The size of the cemetery attests to a once-vibrant Jewish presence in the area. The scope of its restoration attests to something altogether different: a recent interest in, and support for, uncovering and preserving the Jewish past in Italy.
Which is what brings me here. The Primo Levi Center in New York — an organization that supports research on historical and contemporary Jewish life in Italy — along with the Italian tourism bureau, has brought a group of American journalists to two regions in Italy, places where Jewish history and artifacts have often gone unnoticed. On our six-day journey, scholars, curators and Jewish community members guide us through towns in Marche, along the country’s central Adriatic coast, and in Apulia, a southern region that extends through the heel of Italy’s boot.
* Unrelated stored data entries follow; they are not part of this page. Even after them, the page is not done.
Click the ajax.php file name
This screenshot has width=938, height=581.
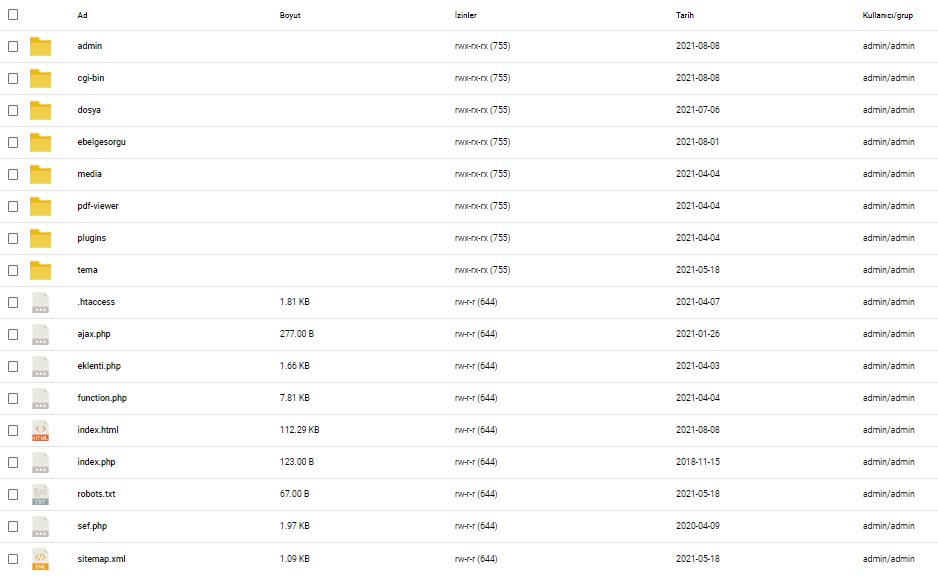(x=94, y=334)
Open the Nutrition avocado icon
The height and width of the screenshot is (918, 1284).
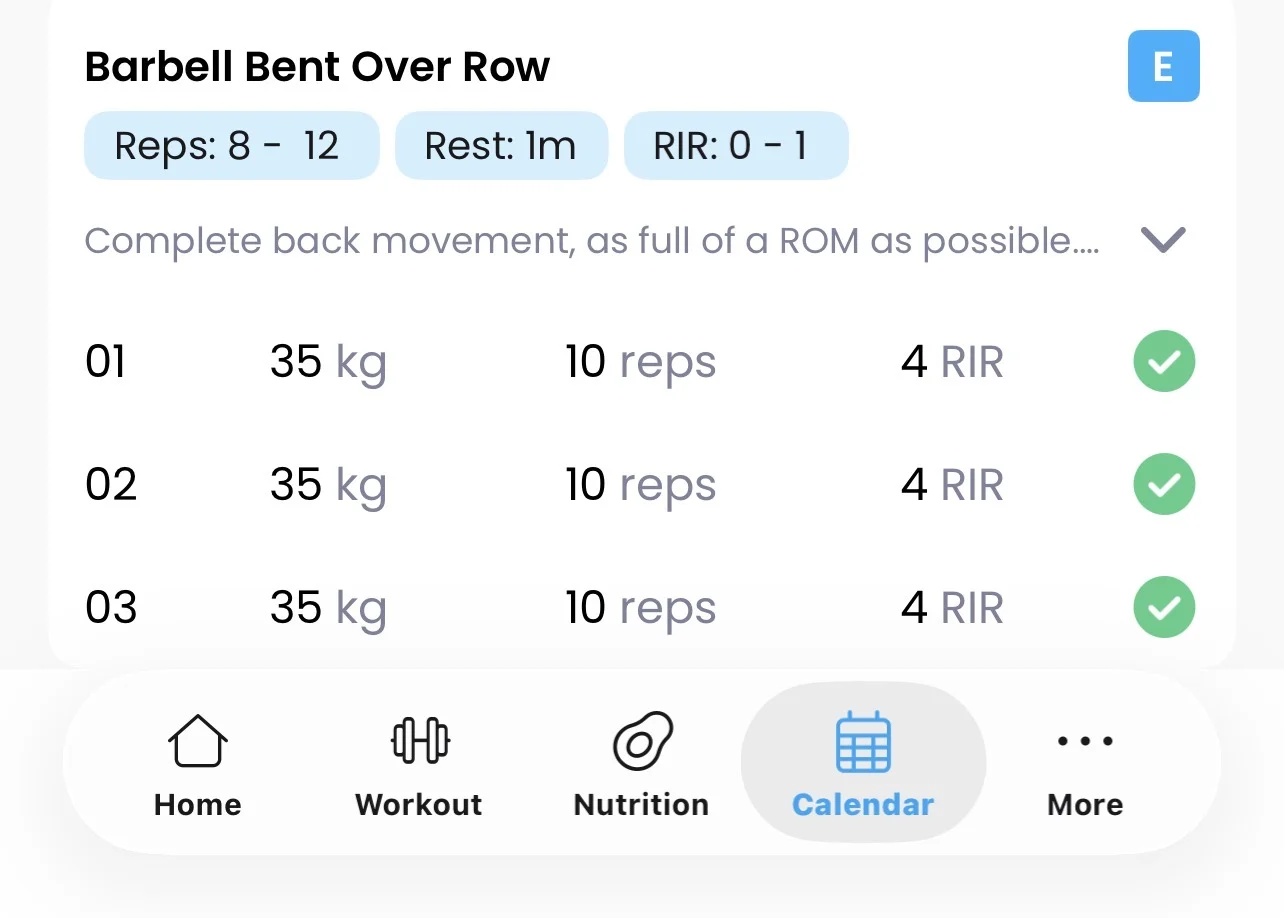coord(642,741)
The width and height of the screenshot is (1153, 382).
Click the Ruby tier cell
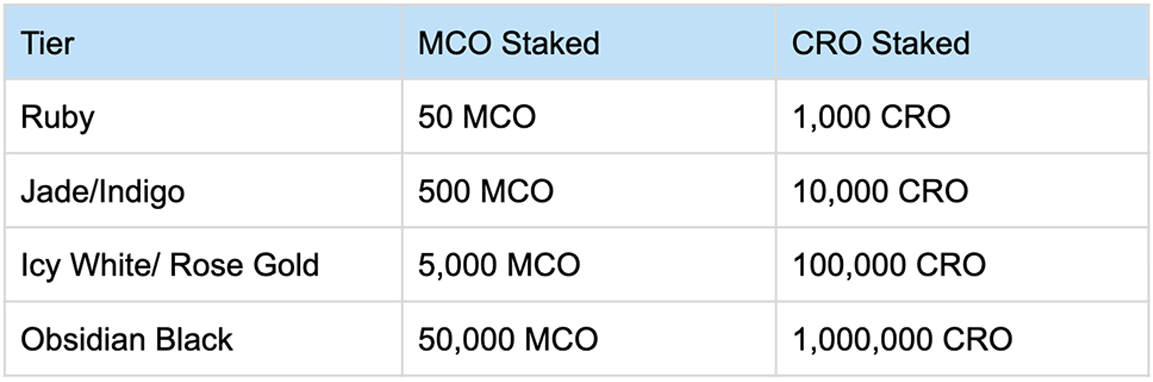(203, 117)
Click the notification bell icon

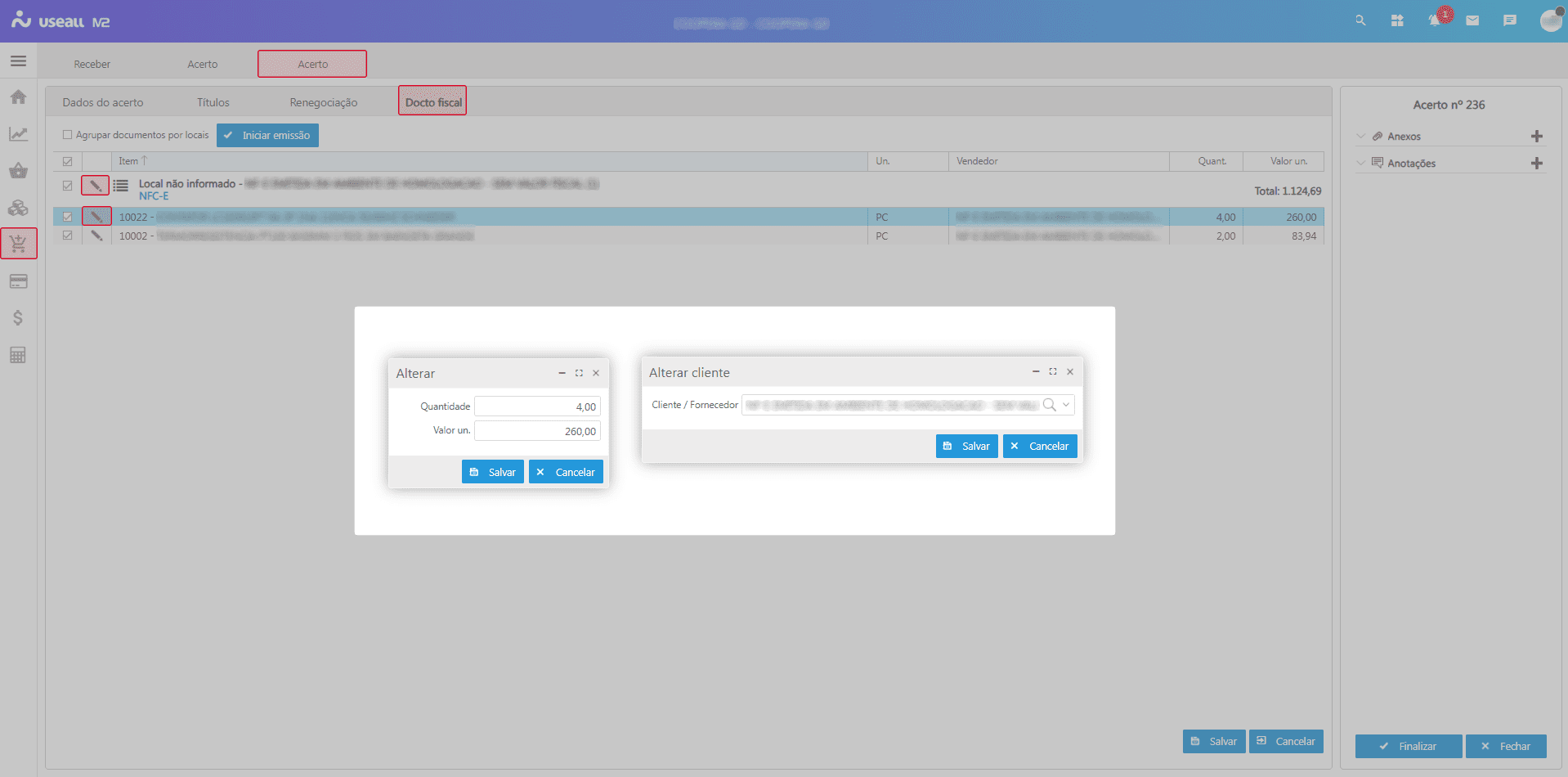point(1434,20)
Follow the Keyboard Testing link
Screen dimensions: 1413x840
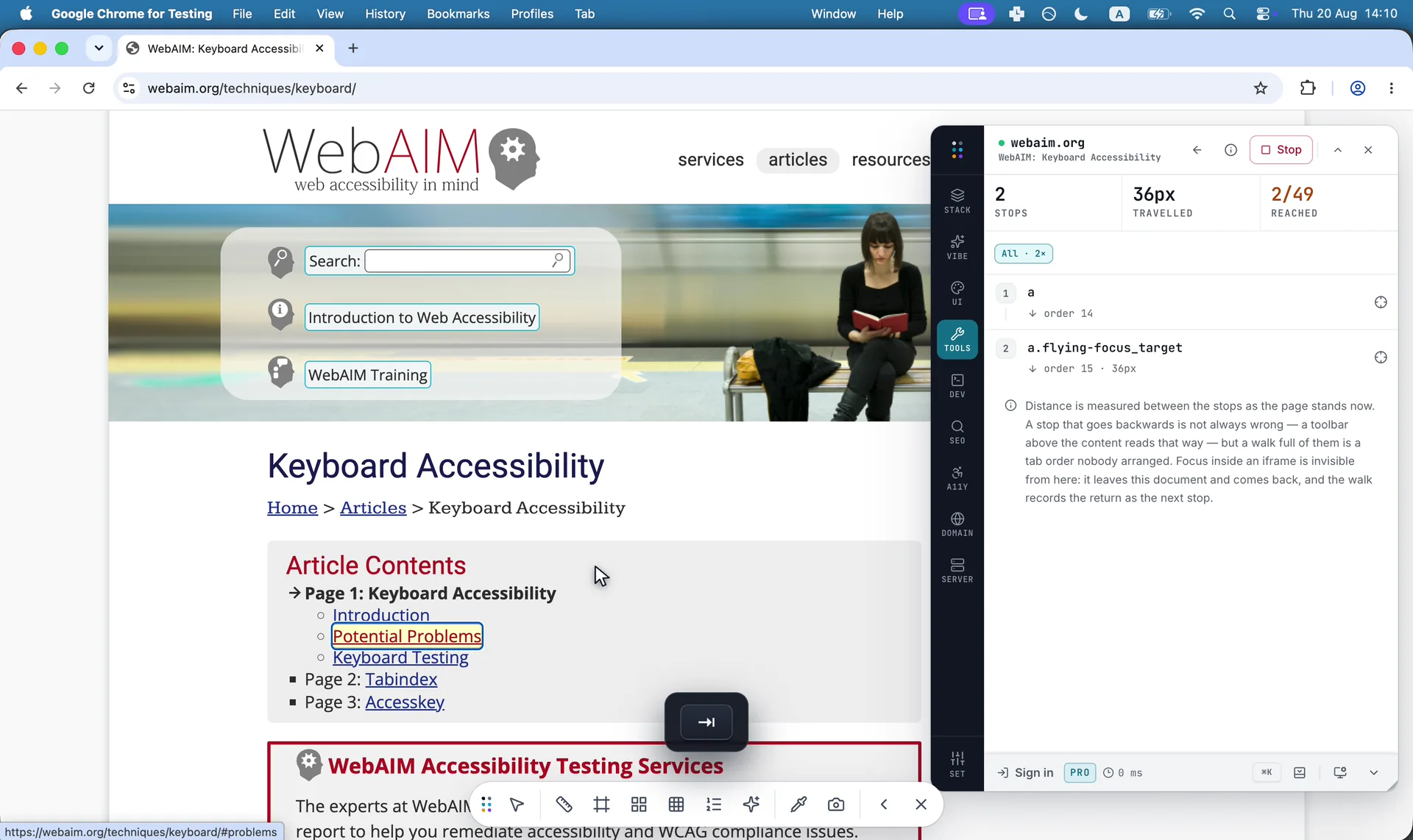pyautogui.click(x=400, y=658)
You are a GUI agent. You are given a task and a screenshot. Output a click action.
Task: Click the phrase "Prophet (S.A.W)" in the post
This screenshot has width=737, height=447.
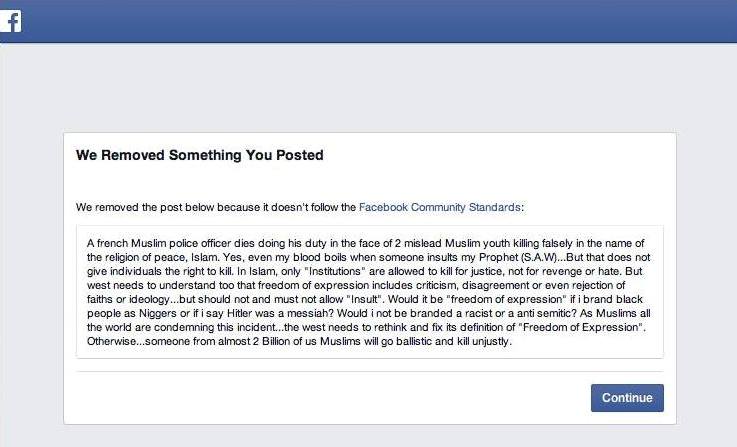pos(518,258)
In Ancona, a city in Marche, Jews played a vital role in the economy, especially during the 15th and 16th centuries. They were merchants and traders of the many commodities that passed through the busy port; they were also artisans, craftsmen and moneylenders. In other Marche towns, Jews enjoyed periods of similar success, albeit with variations due to local economy or rule: Jews in Pesaro and Urbino enjoyed periodic protections under some of the Montefeltro dukes, while Jews in the free port of Senigallia prospered from the Fiera della Maddalena, one of Europe’s largest market fairs.